Central to this reshuffle though, was the party leadership’s desire for greater loyalty, policy coherence, and stronger message discipline within the shadow team. Jeremy Corbyn was absolutely right to seek this. The spectacle of a leader and his chief foreign affairs spokesperson taking entirely opposing public views in the parliamentary vote to take military action in Syria in late 2015, was an epic disaster. The public look to her majesty’s official opposition for a clear, coherent, and compelling alternative to the government of the day. But above all, they expect an opposition leadership united. None of that was evident during this episode.
Yes, Hilary Benn made a barnstorming speech, to much rapturous applause and acclaim. But that wasn’t the real story, or how the public saw us. In their eyes, we were weak and divided on a crucial issue of national security, with coverage not focused on Labour’s arguments, but rather on the sight of the shadow foreign secretary and so many of his colleagues in the shadow team defying their leader. It may have been a free vote, but to the public, they saw only one thing: incoherence and division at the heart of Labour’s top team.
It is indisputable that Jeremy Corbyn is the rebel supreme (rebelling over 500 times against the party whip). But when he did so, he did so as a backbench MP and not as a member of any government or frontbench team. He’s now leader, with an overwhelming mandate for his leadership of the party. And he’s absolutely entitled to expect the shadow team to follow the principle of collective responsibility and support common policy positions on both domestic and foreign policy issues.
Parliamentarians have every right to adopt opposing views to his leadership, and should be respected and not intimidated if they do so. But if they do, they should do so outside of the frontbench.
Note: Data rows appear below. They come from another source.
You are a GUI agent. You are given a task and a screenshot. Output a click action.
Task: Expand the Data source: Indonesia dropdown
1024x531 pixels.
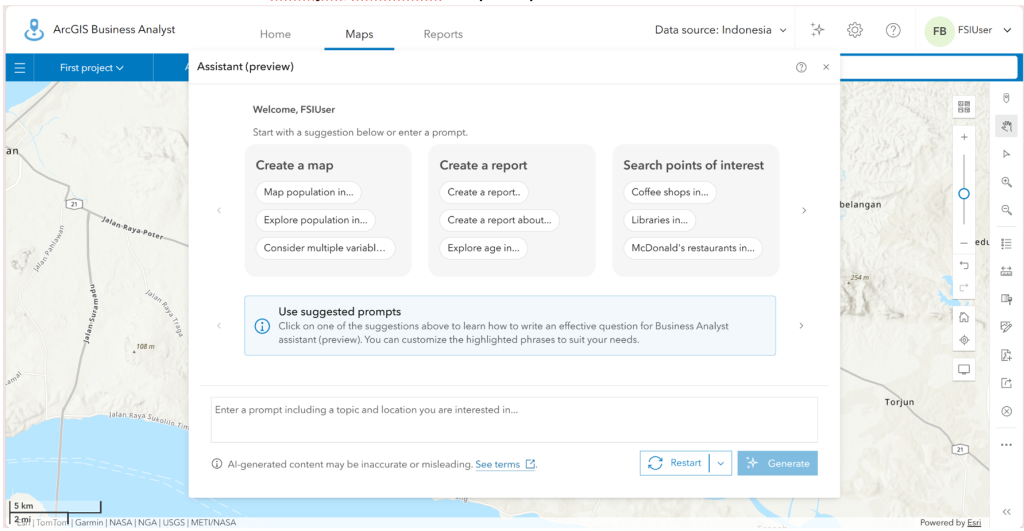click(x=720, y=30)
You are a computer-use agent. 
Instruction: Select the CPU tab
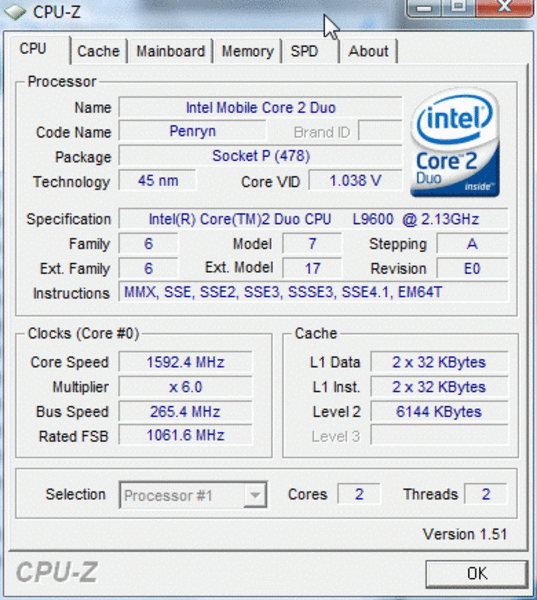point(33,49)
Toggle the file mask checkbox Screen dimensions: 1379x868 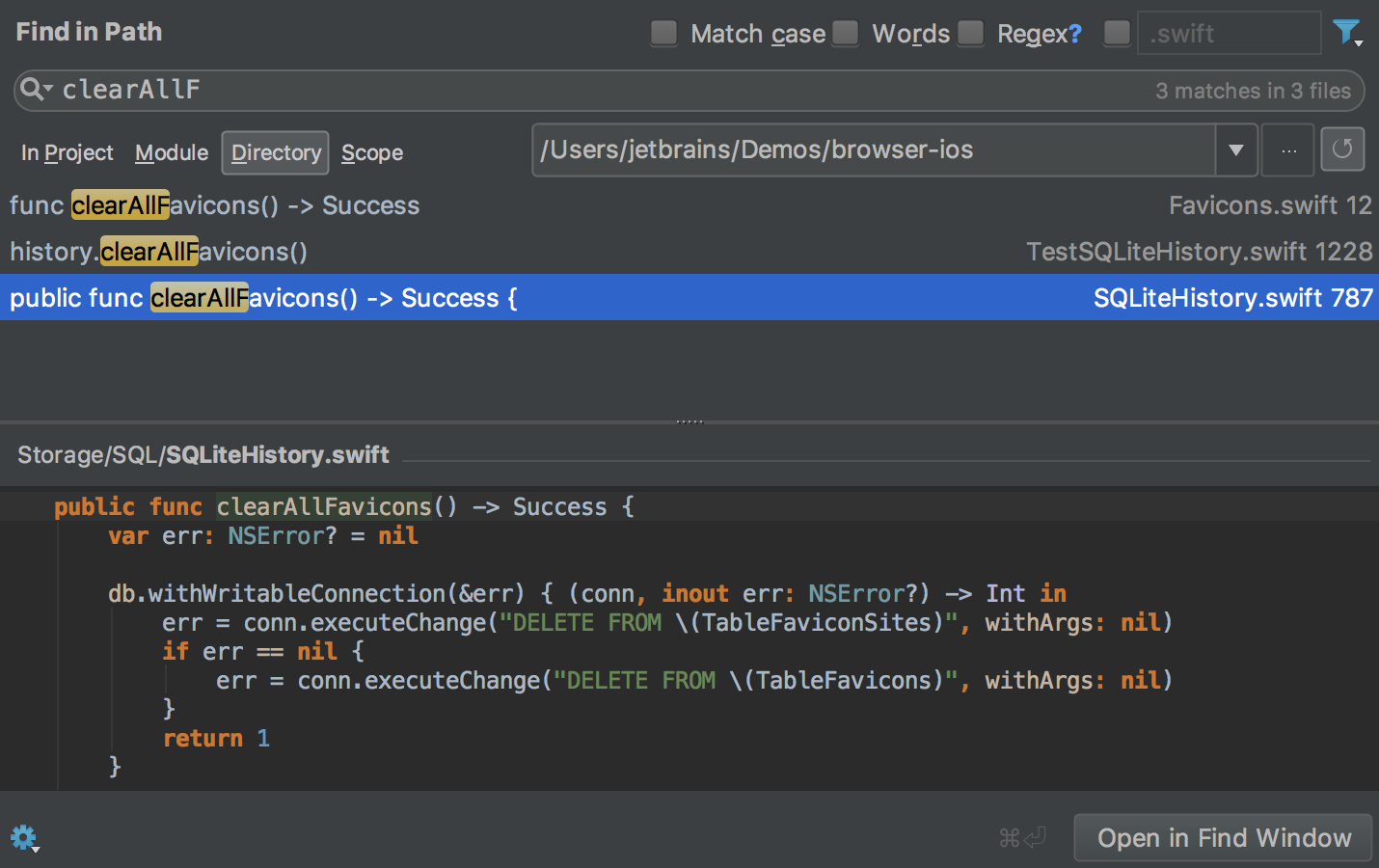coord(1117,34)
The Labour Party can only seek to credibly oppose the government, and offer an alternative vision to the country if the leadership and top team is speaking as one.
That’s not to say there shouldn’t be a rigorous debate of policy and ideas. It is absolutely critical to the intellectual renewal of the labour movement that there is. But we must, if we are to succeed electorally, always be striving to find the consensus, and unite around it.
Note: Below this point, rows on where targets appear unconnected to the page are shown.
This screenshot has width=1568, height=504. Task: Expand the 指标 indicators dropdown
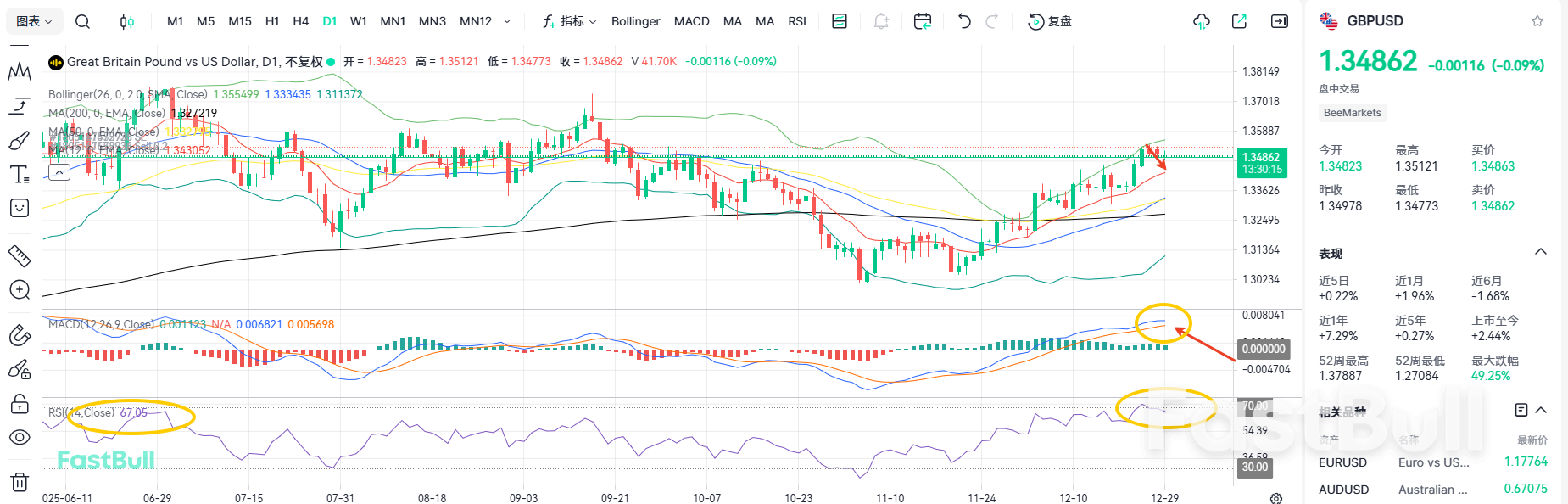click(x=570, y=21)
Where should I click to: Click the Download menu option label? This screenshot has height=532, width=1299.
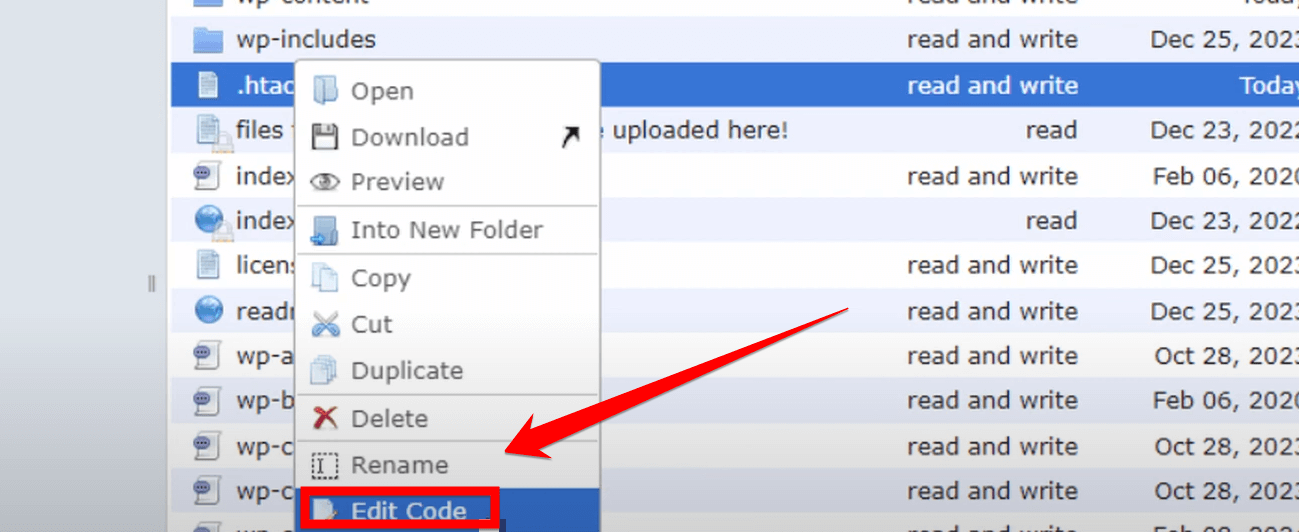pos(409,137)
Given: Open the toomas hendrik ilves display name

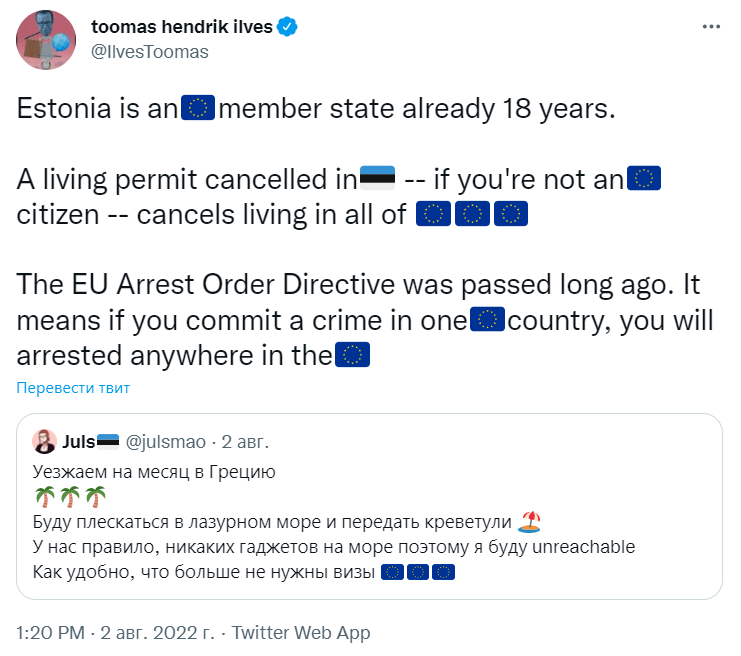Looking at the screenshot, I should point(181,28).
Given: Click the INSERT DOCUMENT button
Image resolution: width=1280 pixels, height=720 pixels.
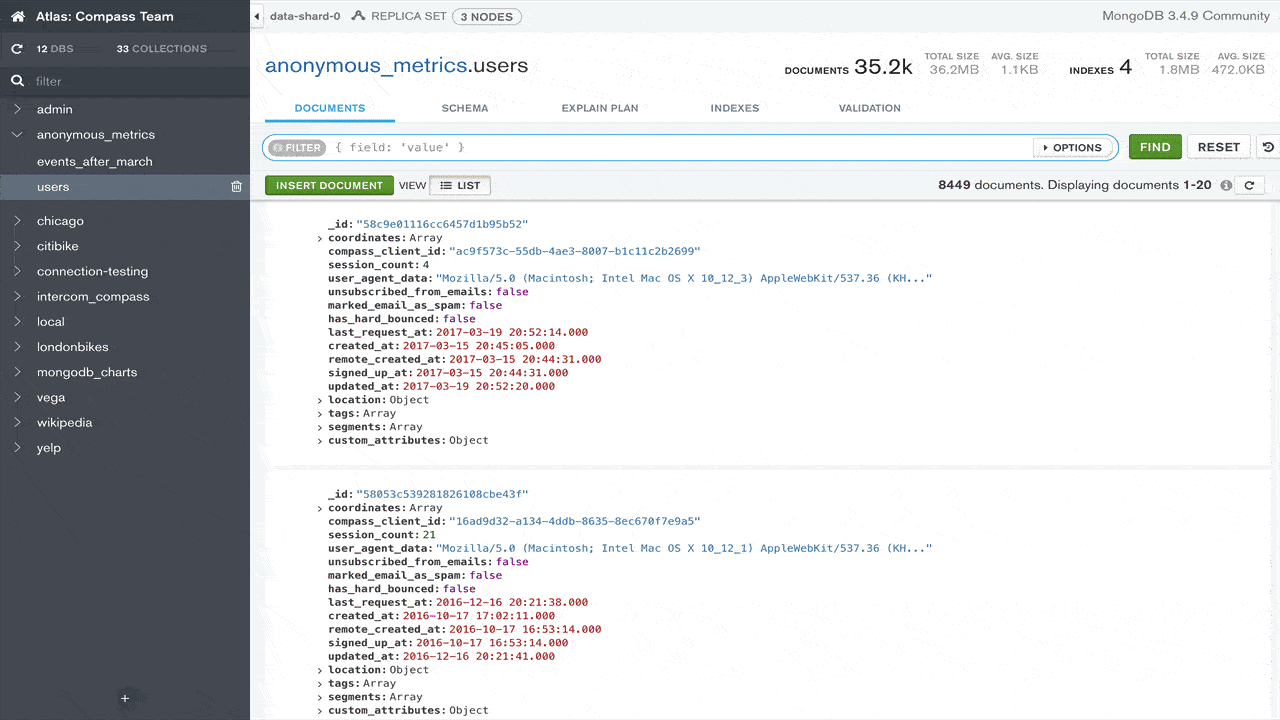Looking at the screenshot, I should coord(329,185).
No one knows this better than Jeremy. At his conference speech in September 2015, he said “I don’t believe anyone of us has a monopoly on wisdom and ideas – we all have ideas and a vision of how things can be better. I want open debate in our party and our movement. I will listen to everyone.”
There is an abundance of talent, wisdom, and experience within the Parliamentary Labour Party. Some around Jeremy Corbyn who talk up things such as mandatory reselections so there could be more MPs in their image, should be minded to remember this. The Labour Party is a broad church, that when working together, can achieve so much. But when divided and disharmonious, so very little.